The second advantage of our approach comes from the fact that we integrate spatial and temporal attention, allowing them to complement each other and improve the final classification accuracy. Not all video frames have positive implications for classification. As shown in Figure 3, this image is difficult to classify based on the original picture and spatial attention. It is easy to be classified as “holding something” rather than “shooting an arrow.” At this point, we can rely on temporal attention in the frame selection strategy to reduce our chances of picking this image frame, thus reducing the number of misleading cases.

There are also shortcomings in our method. From the last column in Tables 2 and 3, we can see that the computational complexity of our method has increased several times compared to T-CNN. The T-CNN has the lowest computational complexity among existing methods (15.78 GFLOPs), but with the addition of the spatial attention part, the computational complexity comes directly to the back half of the list. This is mainly due to the fact that our spatial attention resamples two new videos into the network, which equates to one video input that needs to be computed 3 times through the network, plus the fact that we need to compute the class response maps and sparse attentions for each frame and resample them. All of them add to the computational complexity.

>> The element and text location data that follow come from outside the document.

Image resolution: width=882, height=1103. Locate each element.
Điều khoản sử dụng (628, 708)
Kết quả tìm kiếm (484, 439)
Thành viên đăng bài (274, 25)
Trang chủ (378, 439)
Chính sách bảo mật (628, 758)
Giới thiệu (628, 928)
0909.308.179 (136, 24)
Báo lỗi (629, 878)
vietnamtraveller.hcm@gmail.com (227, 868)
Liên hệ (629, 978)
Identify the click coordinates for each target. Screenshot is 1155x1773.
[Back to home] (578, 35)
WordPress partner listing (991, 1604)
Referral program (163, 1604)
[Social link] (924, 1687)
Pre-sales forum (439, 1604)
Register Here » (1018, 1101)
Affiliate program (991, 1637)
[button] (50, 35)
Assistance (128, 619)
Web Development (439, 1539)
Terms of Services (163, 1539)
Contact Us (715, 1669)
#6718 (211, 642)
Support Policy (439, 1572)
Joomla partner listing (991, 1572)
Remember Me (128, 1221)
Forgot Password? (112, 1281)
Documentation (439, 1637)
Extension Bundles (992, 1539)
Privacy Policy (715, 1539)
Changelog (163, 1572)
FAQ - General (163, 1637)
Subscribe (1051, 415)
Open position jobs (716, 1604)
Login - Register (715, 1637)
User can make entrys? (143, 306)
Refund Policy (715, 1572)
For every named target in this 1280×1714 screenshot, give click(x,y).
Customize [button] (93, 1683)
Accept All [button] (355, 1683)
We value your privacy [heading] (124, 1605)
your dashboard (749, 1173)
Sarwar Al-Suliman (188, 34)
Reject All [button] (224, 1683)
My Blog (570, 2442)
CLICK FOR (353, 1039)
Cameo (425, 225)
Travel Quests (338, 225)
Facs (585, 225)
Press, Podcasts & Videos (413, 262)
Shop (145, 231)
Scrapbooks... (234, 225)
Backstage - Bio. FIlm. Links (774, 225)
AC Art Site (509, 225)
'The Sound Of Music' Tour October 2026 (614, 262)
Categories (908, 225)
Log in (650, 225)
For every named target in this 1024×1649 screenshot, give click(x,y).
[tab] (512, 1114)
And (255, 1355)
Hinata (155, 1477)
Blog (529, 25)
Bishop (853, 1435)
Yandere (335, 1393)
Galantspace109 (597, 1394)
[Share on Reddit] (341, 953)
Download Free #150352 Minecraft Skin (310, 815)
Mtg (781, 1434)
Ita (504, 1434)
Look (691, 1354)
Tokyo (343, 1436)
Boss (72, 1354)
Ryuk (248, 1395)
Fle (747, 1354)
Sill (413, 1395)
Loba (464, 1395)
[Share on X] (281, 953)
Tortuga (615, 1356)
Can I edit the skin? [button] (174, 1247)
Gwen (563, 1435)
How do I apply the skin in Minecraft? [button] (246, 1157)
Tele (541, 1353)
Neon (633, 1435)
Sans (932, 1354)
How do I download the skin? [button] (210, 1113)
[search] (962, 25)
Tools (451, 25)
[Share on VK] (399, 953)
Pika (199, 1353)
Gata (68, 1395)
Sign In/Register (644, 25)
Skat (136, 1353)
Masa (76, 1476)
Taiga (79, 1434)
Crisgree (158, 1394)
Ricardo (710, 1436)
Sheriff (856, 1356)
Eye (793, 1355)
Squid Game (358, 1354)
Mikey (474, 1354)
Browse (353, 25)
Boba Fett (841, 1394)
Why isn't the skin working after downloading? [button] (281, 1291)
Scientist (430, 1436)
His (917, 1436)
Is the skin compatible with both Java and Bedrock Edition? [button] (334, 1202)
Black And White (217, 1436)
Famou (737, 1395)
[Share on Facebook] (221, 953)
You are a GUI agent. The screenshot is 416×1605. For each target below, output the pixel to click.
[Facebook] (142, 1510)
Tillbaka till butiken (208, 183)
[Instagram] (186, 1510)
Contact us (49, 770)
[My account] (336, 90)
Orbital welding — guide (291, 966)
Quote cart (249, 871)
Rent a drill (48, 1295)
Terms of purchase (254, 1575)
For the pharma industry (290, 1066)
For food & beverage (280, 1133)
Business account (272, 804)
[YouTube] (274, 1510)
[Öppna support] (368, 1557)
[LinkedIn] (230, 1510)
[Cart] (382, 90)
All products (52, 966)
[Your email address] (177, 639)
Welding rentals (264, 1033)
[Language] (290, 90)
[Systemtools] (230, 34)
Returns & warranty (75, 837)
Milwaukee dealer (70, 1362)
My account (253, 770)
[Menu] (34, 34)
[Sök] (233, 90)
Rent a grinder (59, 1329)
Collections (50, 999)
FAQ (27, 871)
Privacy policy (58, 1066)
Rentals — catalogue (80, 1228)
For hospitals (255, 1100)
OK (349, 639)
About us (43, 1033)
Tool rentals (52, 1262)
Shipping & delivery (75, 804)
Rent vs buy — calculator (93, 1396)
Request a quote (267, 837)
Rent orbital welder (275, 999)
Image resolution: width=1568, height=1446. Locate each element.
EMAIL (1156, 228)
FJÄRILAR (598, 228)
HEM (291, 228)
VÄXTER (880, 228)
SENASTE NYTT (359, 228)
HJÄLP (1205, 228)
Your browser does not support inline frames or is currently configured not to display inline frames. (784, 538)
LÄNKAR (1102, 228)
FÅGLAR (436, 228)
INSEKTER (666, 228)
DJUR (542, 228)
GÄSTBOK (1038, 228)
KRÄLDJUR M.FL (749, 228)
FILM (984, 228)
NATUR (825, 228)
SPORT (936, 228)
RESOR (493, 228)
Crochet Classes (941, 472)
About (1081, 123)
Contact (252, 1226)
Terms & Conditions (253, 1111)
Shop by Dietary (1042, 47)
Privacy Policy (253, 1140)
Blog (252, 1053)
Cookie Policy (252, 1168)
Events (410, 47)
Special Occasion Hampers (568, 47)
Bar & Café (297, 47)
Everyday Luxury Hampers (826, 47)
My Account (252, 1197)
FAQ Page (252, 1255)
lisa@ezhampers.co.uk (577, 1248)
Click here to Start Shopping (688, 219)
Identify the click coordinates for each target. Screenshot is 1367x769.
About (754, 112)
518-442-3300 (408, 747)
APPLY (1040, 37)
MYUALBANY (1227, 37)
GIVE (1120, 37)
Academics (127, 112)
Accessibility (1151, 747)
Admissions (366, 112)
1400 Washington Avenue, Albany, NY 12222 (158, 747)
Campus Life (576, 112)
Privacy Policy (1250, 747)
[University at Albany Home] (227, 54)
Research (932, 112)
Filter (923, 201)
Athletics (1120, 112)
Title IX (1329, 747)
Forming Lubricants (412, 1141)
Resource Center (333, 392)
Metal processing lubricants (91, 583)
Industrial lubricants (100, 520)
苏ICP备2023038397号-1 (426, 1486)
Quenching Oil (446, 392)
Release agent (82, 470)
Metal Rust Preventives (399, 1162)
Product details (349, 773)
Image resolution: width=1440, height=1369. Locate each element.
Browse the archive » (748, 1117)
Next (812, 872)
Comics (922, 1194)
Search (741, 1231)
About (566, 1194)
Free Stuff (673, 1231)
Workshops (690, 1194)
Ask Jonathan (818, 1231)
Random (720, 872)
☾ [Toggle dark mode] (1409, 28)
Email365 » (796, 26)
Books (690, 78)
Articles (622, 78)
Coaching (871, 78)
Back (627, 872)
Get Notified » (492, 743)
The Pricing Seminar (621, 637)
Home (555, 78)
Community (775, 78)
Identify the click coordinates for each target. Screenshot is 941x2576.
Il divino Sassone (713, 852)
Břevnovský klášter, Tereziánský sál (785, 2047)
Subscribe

3.3. Effects of Different Extraction Branches

To verify the effects of each branch, we tried to omit one or more branches and observe their effects on the final classification results. From Table 4, we can draw the following conclusions. (1) Both O + D mode and O + C mode are improved for the final classification accuracy. It indicates that both complement and discriminative regions are helpful for classification, and it also verifies that the spatial attention extraction method in this paper is effective. (2) In the absence of the complementary branch, our overall accuracy decreases the least (from 96.7 to 96.3), indicating that the complementary branch is indeed the region containing the least discriminative information compared to the other branches. However, the accuracy of the classification still decreases when this part is missing, suggesting that sometimes the subject of the action can also play a crucial role in the classification task.

4. Conclusions

In this paper we integrate temporal and spatial attention to construct a network structure. We learn a set of sparse attention by computing class response maps. It selectively collects visual evidence of dynamic information areas based on image content and surrounding context. Based on these regions obtained by spatial attention we resampled two new videos. These new videos are fed into the network as completely new data, enhancing the generalization ability of our network structure. We then feed these two videos with the spatial attention together with the original video into a temporal attention network. So our network learns the most discriminative regions in these most useful frames, resulting in a more accurate result. And the network where we extract spatial attention is the same as the network that finally completes the classification task. So our extraction of discriminative regions in image frames is also getting accurate as well as the final classification accuracy. A positive cycle is formed to continuously improve the classification results. Integrating attention in temporal and spatial is actually consistent with human vision. We also recognize the other person’s action by observing key object information in consecutive actions. Extensive experimental results on some benchmark datasets illustrate the promising performance of the proposed scheme.

Data Availability

The datasets used to support the findings of this study are included within the article.

Conflicts of Interest

The authors declare that they have no conflicts of interest.